Catholic Church Teaching Concerning Funerals and Burials
- Every Catholic or Catechumen (someone in the process of becoming Catholic) is entitled to the Church’s assistance at the time of death.
- Catholic funeral Rites, including the funeral Mass, are permitted for a deceased baptized non-Catholic who might reasonably be presumed to desire or prefer the Catholic Rite. Such a decision would be appropriate when non-Catholics worship regularly in the Catholic Church or identify deeply with the Catholic Church.
- A child who dies before baptism or a stillborn or miscarried child may be given Catholic Funeral Rites if the parents intended to have the child baptized.
- In all situations, the remains of the deceased should receive reverent Christian burial. Remains should never be scattered or kept in personal homes.

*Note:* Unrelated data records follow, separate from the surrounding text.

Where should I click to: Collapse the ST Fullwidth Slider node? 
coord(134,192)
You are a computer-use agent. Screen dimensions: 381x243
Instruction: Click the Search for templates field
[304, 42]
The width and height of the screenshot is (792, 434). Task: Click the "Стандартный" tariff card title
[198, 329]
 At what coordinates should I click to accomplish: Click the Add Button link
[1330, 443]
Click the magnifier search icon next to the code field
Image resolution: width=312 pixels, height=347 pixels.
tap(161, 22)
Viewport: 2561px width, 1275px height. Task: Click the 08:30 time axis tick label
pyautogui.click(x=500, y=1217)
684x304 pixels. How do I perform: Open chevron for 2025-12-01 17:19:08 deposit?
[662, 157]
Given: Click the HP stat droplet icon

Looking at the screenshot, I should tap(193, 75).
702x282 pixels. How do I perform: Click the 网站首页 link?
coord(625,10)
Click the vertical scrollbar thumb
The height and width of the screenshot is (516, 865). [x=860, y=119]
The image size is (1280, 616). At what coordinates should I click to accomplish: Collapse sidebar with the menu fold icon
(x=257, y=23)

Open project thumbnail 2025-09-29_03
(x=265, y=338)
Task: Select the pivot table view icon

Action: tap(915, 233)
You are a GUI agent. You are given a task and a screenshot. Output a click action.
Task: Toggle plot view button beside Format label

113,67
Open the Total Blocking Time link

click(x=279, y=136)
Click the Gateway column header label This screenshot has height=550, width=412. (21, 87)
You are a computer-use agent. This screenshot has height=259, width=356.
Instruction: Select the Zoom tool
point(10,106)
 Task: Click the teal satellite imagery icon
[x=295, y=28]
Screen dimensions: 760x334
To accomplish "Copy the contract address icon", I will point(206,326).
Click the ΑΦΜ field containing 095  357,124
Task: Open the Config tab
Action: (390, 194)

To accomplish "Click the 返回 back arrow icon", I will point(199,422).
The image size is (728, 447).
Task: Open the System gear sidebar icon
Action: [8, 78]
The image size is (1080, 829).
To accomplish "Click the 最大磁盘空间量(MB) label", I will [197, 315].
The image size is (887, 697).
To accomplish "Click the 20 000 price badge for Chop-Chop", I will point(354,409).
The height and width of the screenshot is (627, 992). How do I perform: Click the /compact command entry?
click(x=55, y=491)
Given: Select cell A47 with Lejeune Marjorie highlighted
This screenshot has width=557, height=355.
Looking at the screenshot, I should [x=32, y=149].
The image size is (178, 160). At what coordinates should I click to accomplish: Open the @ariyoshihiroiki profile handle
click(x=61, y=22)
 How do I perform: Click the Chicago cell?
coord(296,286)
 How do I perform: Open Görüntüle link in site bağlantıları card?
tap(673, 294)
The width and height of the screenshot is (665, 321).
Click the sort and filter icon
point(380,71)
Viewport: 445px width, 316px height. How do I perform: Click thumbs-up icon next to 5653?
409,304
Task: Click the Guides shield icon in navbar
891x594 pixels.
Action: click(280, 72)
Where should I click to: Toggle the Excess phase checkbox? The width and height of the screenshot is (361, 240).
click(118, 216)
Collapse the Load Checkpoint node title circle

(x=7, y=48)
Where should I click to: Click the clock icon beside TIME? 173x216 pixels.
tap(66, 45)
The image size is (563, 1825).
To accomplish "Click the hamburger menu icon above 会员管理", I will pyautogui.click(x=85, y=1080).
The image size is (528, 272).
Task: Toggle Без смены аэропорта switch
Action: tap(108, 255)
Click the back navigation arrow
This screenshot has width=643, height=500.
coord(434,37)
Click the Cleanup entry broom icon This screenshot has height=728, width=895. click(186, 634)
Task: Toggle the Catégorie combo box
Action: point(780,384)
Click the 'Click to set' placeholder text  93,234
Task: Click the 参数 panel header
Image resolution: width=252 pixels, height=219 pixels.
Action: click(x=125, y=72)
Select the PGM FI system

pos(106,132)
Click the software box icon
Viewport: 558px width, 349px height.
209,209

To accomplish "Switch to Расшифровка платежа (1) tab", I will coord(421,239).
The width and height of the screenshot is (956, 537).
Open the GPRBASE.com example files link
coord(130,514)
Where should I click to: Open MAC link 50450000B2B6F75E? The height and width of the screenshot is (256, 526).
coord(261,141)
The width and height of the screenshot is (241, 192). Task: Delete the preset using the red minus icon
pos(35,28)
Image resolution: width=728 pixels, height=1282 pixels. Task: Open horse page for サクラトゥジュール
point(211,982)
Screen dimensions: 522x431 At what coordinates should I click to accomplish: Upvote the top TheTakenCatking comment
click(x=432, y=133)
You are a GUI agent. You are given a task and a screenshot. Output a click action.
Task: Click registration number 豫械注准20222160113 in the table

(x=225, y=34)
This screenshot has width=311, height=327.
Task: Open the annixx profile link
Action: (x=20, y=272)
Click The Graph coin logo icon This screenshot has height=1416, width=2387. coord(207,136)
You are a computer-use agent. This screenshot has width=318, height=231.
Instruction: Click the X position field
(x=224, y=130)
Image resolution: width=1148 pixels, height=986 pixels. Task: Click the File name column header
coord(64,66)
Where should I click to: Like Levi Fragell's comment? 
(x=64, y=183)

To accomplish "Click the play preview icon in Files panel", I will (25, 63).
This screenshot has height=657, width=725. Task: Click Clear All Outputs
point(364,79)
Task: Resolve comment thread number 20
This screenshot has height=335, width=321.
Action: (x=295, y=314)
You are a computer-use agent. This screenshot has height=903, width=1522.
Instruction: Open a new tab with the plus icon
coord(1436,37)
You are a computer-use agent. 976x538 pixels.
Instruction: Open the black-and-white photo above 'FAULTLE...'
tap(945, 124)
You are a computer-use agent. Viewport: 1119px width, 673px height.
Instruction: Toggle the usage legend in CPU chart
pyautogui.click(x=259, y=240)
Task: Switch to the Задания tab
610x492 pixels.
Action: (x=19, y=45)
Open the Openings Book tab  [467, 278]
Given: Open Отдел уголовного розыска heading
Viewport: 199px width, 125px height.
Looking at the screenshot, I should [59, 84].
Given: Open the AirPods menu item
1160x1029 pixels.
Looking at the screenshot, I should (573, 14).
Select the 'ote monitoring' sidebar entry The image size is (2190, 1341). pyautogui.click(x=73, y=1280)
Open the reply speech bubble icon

- The Church encourages the burial of Catholics in Catholic cemeteries. Burial in the consecrated ground of a Catholic cemetery is a sign of baptismal commitment and gives witness, even in death, to faith in Christ’s Resurrection.
- To foster and respect family bonds, non-Catholic members of Catholic families may be interred in a Catholic cemetery.
- The Fifth Commandment forbids all forms of murder, but we must leave to God’s mercy the judgment of those who commit suicide. Thus the Catechism of the Catholic Church teaches: “We should not despair of the eternal salvation of persons who have taken their own lives. By ways known to him alone, God can provide the opportunity for salutary repentance. The Church prays for persons who have taken their own lives” (No. 2283). For this reason the Church no longer forbids funeral rites or burial to Catholics who have committed suicide.